The Fall Semester Begins
New books—new pens—new lunch packs—new folders: ah, the start of a new semester. (These are my new things: I wonder what new things my students will have?)
California has a budget—that makes things a bit easier, but the shuffle, bustle, and confusion of the first and second class meetings are always a challenge.
This semester, we’ve changed to a sixteen-week schedule—down from eighteen weeks in the past. In addition, most classes meet only twice each week. (Until this change, classes were traditionally M-W-F or Tu-Th.)
The sixteen weeks, two-days-per-week schedule is supposed to be a better fit all around: students prefer two-days-per-week classes (as do many instructors), and as impacted as the district is, more classes can now be crammed into the same amount of space.
Fridays are now free to hold one-day-per week classes, and like Saturday courses, these are very popular with working adults—not educationally beneficial in most cases, but popular.
The fewer weeks and days also means class meetings have been extended.

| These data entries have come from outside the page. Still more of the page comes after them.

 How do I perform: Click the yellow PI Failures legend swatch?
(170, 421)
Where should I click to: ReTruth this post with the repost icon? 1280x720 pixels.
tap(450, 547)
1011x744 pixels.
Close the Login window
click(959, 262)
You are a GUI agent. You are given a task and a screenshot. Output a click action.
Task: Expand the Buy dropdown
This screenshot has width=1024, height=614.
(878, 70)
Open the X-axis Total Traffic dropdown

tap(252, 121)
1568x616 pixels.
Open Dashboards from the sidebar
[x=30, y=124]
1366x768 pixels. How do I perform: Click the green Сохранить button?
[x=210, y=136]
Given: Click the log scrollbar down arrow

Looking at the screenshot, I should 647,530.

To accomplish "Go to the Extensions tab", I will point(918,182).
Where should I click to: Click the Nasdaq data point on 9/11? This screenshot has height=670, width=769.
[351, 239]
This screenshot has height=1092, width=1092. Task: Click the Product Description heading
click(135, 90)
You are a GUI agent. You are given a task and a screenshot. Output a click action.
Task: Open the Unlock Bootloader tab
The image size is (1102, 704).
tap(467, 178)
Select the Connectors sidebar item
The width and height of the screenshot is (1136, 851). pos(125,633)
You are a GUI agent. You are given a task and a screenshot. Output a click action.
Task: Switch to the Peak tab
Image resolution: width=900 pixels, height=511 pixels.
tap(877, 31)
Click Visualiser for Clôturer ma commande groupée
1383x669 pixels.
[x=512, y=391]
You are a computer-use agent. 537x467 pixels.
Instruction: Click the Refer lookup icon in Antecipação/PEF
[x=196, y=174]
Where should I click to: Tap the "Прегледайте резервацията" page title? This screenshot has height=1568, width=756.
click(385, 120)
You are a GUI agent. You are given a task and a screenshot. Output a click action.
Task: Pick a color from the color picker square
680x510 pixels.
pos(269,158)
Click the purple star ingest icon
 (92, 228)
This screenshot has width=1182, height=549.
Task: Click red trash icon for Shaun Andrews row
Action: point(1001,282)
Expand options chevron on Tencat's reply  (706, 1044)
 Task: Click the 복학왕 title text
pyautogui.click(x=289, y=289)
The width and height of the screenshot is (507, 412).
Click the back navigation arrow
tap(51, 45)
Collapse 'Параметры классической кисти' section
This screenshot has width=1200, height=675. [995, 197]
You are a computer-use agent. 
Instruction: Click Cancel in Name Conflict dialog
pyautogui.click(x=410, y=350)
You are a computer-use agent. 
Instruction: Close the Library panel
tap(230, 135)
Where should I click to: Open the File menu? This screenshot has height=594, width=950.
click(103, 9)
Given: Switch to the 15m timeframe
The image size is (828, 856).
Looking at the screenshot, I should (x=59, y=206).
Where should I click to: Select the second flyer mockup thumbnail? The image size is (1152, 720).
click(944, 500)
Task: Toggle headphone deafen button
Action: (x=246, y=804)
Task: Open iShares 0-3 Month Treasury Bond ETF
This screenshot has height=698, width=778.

Previously, M-W-F courses were 50 minutes in length, and Tu-Th classes were 75 minutes in length. Now, courses are 80 minutes long.
As a teacher, I love this: 50 minutes is far too short to do much good. By the time one takes roll, 5 minutes are gone; wrapping up is another 5 minutes, and that leaves only 40 minutes of class time. It’s tough to cover two things well in that amount of time: especially if one of the things is a reading discussion, but it’s a bit too long to use for just one thing. 75 minutes is better: once the 10 minutes of fluff are excised, it leaves just over an hour of class time.
80 minutes means I have those brains for an hour and ten minutes of scholarship: wow—now that is teaching time.
Of course, one of the things I’ve begun to notice when teaching the 75 minute classes is the issue of failing attention spans: students simply can’t sit still and/or focus for more than about 30 minutes of time. Now, I have to figure out a way to get them to stay with me for longer than ever.
I use all of the teaching tricks: breaking things into smaller units of activity, participation versus lecture, calling on people, etc. These are Band-Aids: the clock watching will inevitably begin after the first 20 minutes has passed, and in most modern classrooms (on my campus, anyway), the clocks almost always face the students not the teachers.